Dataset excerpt
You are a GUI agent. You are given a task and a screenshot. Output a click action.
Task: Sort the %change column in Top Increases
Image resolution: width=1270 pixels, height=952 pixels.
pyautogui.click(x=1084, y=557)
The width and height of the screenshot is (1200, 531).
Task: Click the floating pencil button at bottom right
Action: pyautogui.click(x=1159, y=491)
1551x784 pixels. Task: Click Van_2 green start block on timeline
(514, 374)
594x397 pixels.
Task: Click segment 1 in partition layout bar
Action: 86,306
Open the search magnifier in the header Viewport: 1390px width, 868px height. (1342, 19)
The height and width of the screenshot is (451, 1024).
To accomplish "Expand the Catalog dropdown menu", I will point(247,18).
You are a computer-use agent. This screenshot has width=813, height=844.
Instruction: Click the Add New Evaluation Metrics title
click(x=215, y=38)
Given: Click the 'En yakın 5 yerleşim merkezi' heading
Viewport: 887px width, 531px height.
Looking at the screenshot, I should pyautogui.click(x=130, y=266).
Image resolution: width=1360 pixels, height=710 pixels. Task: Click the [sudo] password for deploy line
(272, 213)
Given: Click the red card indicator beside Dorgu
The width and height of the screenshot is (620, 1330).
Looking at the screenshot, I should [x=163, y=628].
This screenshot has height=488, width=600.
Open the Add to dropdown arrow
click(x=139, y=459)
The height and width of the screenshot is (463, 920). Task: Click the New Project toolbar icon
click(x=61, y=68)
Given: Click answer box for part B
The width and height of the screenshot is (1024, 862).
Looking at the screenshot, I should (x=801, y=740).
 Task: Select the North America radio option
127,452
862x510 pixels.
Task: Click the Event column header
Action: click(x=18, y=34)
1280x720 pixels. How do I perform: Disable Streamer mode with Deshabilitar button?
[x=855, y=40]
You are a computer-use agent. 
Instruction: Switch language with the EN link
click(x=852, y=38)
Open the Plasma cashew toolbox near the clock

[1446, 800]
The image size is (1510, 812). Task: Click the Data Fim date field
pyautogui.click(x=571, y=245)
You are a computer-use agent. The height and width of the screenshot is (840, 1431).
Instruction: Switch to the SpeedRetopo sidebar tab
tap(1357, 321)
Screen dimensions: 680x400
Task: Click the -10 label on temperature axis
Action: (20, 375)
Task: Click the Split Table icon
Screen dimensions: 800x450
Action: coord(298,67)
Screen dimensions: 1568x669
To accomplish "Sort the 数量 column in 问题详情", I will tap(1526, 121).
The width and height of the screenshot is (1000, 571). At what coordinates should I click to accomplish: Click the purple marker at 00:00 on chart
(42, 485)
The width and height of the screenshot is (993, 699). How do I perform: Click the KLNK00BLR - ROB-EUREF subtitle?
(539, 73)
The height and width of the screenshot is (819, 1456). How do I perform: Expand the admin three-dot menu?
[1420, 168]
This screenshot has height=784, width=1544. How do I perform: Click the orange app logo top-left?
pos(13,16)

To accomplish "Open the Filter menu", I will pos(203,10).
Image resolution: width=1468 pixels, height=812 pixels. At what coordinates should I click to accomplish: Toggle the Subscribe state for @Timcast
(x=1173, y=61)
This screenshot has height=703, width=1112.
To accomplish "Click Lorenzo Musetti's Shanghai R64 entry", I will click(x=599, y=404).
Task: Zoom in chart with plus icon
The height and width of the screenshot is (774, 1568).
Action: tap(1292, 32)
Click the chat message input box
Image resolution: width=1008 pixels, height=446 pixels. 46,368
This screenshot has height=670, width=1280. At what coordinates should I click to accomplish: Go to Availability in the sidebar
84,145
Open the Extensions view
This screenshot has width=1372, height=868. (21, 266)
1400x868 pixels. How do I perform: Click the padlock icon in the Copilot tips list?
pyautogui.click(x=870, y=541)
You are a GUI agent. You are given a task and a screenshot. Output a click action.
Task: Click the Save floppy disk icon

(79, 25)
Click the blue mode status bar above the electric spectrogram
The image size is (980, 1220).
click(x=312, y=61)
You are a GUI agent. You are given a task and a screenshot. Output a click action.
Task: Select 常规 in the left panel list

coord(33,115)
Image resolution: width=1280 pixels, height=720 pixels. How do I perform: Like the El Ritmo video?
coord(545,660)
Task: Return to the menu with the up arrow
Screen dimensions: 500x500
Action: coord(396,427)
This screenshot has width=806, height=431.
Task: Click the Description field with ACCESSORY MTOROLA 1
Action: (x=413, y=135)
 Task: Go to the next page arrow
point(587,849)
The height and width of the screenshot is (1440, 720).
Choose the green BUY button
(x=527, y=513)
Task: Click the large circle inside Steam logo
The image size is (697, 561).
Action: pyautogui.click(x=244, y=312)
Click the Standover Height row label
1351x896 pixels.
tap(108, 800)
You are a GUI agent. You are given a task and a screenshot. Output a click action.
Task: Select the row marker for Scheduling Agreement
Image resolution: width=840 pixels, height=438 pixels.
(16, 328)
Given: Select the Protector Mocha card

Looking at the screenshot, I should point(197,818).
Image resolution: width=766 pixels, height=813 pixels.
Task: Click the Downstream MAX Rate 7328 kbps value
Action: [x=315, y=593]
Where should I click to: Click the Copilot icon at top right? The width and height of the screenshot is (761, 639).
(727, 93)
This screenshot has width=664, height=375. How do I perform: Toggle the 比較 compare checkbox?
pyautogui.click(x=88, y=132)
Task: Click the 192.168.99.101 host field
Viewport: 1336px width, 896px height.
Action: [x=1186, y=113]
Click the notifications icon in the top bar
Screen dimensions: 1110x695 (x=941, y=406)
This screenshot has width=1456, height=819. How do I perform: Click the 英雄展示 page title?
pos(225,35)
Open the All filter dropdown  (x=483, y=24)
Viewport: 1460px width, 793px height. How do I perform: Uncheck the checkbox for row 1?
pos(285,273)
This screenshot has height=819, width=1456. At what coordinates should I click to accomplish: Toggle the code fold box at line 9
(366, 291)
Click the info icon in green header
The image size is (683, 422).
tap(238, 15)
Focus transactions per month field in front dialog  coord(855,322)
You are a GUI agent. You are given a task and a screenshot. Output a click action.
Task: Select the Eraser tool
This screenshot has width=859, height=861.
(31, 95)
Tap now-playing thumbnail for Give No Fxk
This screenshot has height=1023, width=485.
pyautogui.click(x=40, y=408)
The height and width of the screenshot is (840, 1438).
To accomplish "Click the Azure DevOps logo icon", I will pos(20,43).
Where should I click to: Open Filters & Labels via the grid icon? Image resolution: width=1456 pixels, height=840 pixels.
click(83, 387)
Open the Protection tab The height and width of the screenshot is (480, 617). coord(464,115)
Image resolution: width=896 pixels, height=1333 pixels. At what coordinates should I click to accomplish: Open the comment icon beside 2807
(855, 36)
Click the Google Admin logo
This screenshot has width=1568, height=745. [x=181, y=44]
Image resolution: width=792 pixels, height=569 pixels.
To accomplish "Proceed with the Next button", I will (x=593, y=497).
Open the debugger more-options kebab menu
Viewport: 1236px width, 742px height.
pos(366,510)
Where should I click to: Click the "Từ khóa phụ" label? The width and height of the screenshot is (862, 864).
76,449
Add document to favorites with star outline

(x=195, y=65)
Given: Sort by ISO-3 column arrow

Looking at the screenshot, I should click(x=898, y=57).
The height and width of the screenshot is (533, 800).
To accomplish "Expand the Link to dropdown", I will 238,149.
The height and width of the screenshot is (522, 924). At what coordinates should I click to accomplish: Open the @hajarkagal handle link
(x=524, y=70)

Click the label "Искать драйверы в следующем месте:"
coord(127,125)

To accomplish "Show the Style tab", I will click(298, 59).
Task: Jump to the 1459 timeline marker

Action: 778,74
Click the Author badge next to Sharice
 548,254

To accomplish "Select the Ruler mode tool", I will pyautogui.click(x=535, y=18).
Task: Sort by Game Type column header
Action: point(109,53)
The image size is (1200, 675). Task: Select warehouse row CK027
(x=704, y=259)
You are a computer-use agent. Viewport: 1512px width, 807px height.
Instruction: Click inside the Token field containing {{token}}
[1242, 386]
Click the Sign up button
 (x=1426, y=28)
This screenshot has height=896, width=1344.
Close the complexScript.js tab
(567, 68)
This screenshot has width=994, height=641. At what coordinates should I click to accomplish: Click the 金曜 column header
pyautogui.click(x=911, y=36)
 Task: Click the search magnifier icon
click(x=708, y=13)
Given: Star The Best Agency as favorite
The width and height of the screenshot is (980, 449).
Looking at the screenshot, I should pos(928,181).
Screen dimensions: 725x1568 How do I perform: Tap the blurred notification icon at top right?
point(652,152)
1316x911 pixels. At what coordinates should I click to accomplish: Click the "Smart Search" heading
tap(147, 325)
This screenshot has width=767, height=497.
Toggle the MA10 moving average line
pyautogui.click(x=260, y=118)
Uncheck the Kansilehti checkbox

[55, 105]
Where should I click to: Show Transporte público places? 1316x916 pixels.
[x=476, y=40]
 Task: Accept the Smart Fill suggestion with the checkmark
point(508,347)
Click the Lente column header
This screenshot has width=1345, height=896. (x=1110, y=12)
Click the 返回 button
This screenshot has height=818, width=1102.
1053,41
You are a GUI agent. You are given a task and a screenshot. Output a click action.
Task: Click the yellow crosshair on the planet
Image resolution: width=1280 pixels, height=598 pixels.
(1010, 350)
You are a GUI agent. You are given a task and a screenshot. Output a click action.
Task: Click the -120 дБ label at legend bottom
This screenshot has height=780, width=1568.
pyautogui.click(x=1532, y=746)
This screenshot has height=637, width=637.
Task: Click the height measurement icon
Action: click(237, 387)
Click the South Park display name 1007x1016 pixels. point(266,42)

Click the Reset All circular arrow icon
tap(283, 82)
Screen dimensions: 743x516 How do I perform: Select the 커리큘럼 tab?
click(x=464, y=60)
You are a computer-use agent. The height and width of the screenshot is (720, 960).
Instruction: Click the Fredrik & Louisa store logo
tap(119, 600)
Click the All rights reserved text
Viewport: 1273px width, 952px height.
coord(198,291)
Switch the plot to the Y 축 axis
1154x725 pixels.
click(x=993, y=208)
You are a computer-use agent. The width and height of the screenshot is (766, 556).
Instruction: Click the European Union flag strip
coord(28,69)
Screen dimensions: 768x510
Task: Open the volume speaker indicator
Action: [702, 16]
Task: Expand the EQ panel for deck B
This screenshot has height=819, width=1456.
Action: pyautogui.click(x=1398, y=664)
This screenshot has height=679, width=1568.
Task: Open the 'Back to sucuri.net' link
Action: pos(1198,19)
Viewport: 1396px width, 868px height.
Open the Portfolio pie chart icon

● **Exercise goal**
Could you output, unchanged, the material above starting at the line that contains "Click the South" and ending at the last line of the material?

● **Expected output**
Click the South Park display name 1007x1016 pixels. point(266,42)

Click the Reset All circular arrow icon
tap(283, 82)
Screen dimensions: 743x516 How do I perform: Select the 커리큘럼 tab?
click(x=464, y=60)
You are a computer-use agent. The height and width of the screenshot is (720, 960).
Instruction: Click the Fredrik & Louisa store logo
tap(119, 600)
Click the All rights reserved text
Viewport: 1273px width, 952px height.
coord(198,291)
Switch the plot to the Y 축 axis
1154x725 pixels.
click(x=993, y=208)
You are a computer-use agent. The width and height of the screenshot is (766, 556).
Instruction: Click the European Union flag strip
coord(28,69)
Screen dimensions: 768x510
Task: Open the volume speaker indicator
Action: [702, 16]
Task: Expand the EQ panel for deck B
This screenshot has height=819, width=1456.
Action: pyautogui.click(x=1398, y=664)
This screenshot has height=679, width=1568.
Task: Open the 'Back to sucuri.net' link
Action: pos(1198,19)
Viewport: 1396px width, 868px height.
Open the Portfolio pie chart icon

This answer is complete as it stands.